## Passage to read

____

I joined CTD in 2005 to design and map out the biocuration project. Biocuration is a unique subsection of bioinformatics. According to the International Society for Biocuration it is defined as “the translation and integration of information relevant to biology into a database or resource that enables integration of the scientific literature as well as large data sets.” Try explaining that one to Aunt Mildred at Thanksgiving.
Basically, I get paid to read scientific papers. All day long. And so does my team. I lead a group of Ph.D.-level scientists that read and manually code the primary toxicology literature, transforming authors’ free-text information into a structured format using controlled vocabularies. Why? Because once that information is coded using the same tools, we can start making connections between results from different research groups publishing articles in different journals across decades. And then we can start linking all that knowledge together and transform it into discoveries. That’s the fun part.
Last year, we published a study looking at 88,000 scientific articles from over 4,700 journals during the last seven decades. Because all of these papers were coded using the same controlled vocabularies by CTD biocurators, we were able to link information from data reported in 1948 to data reported today, producing a wealth of information for interconnected chemicals, genes, and diseases.
To date, CTD has manually curated over 1.2 million scientific statements for 11,000 different chemicals, 35,000 genes, and 6,300 diseases. By integrating that knowledge, the database computationally generates another 17 million predictions linking chemicals, genes, and diseases. It is this combination of data integration and novel predictions that makes CTD resourceful for generating testable hypotheses about the molecular mechanisms of environmental diseases.

____

## Source material

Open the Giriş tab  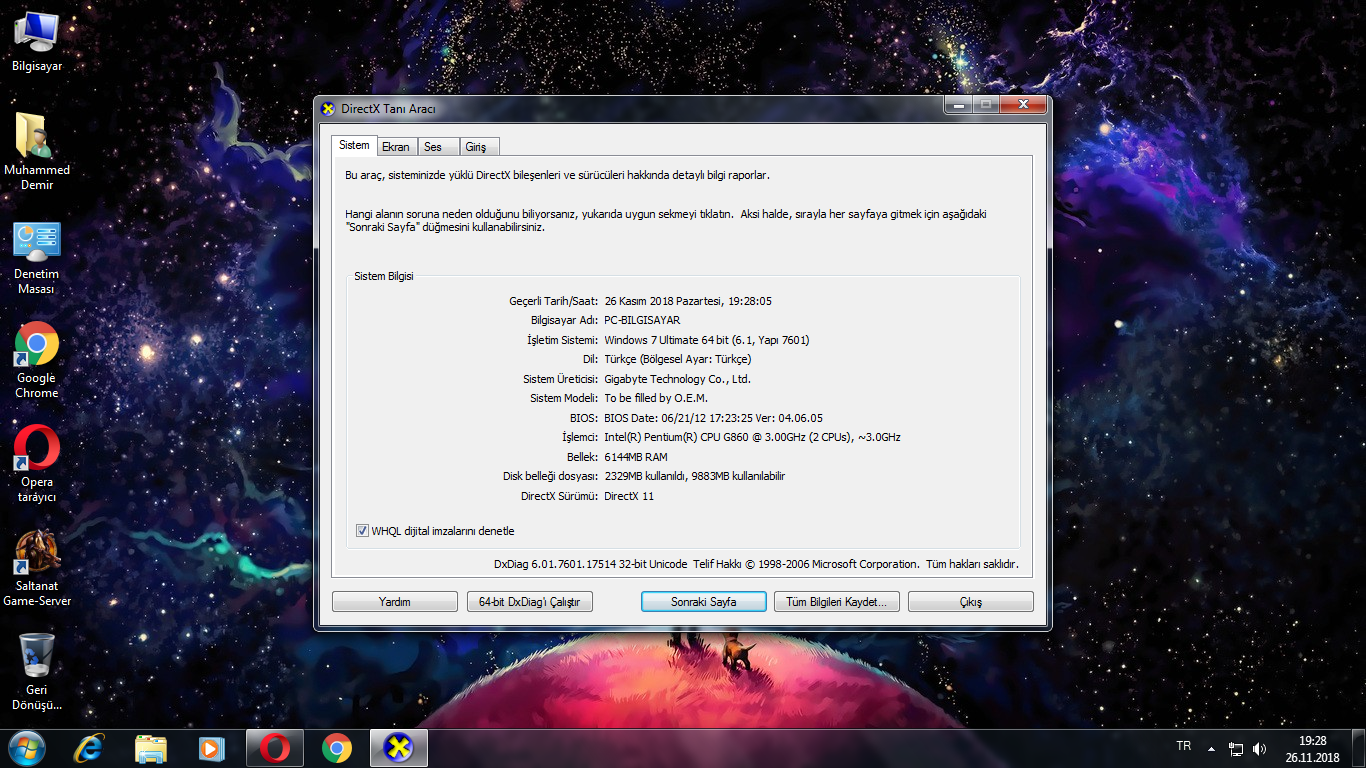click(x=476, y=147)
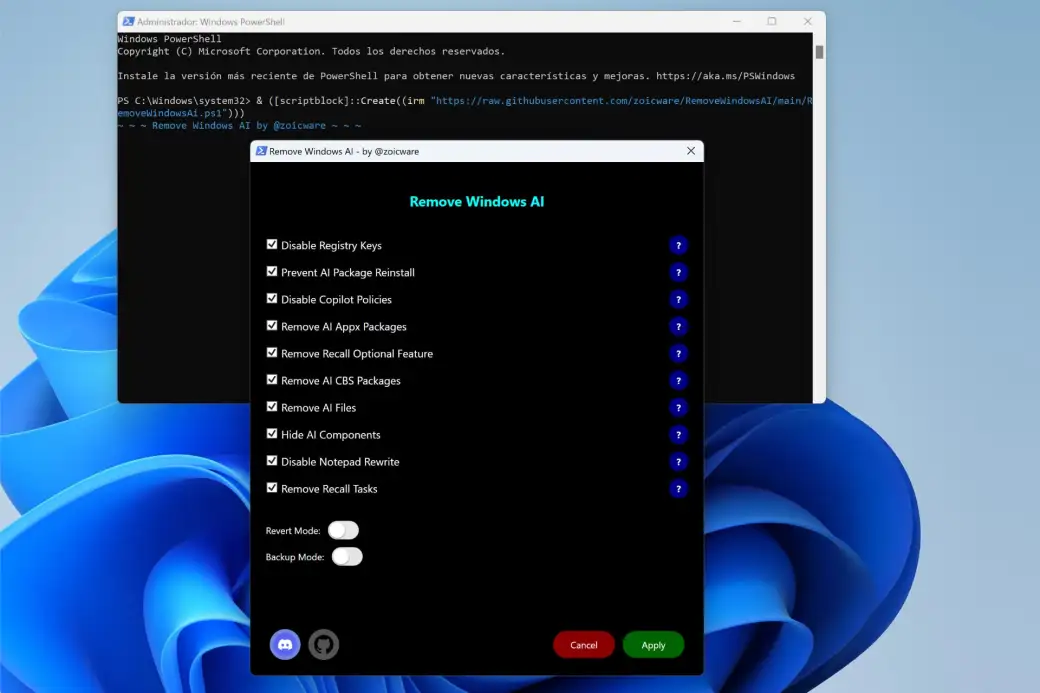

____

## Check your understanding
**1)** Decide whether each statement below agrees with the biocuration passage above, answering yes or no and quoting the deciding words. (a) The writer joined CTD in 2005. (b) The study published last year drew on articles from fewer than 1,000 journals. (c) CTD has manually curated statements covering 6,300 diseases.
**2)** Continue the biocuration passage after its last sentence.

## Answers for each item
**1)**
(a) Yes: "I joined CTD in 2005 to design and map out the biocuration project."
(b) No: "88,000 scientific articles from over 4,700 journals"
(c) Yes: "over 1.2 million scientific statements for 11,000 different chemicals, 35,000 genes, and 6,300 diseases"

**2)**
So, could exposure to aluminum actually be a risk factor for developing Alzheimer’s? It’s definitely a controversial issue in the field, and far from settled, but by integrating data from various publications, CTD produces an inference network of 22 genes that connect aluminum to Alzheimer’s disease. These molecular predictions, and the numerous analytical and visualization tools built into CTD, provide scientists with a possible roadmap to test in the laboratory. For example, 11 of those 22 genes are involved in cell death (and seven of them are specifically involved in neuron death, the kind of stuff you might anticipate in Alzheimer’s disease). With a few mouse-clicks, CTD will even draw you a map showing how some of those 22 genes are known to physically interact and regulate each other, producing an interaction module. Using this information, researchers can design experiments to test these predictions connecting the metal to biological events.
And scientists do use CTD for their research. I think that’s the strongest testament to our success. Nearly 600 scientific articles have cited or used CTD in their own publications, and our content is picked up and further disseminated into the scientific community by over 50 other databases. Such peer recognition and value inspires us to continue to expand the content and scope of the database.
Now how do I send those celebratory, virtual cupcakes to my co-workers?
This post is based on a recent publication: Davis, AP, Grondin, CJ, Lennon-Hopkins, K., Saraceni-Richards, C., Sciaky, D., King, B.L., Wiegers, T.C., and Mattingly, C.J. 2014. The Comparative Toxicogenomics Database’s 10th year anniversary: update 2015. Nucleic Acids Research. doi: 10.1093/nar/gku935.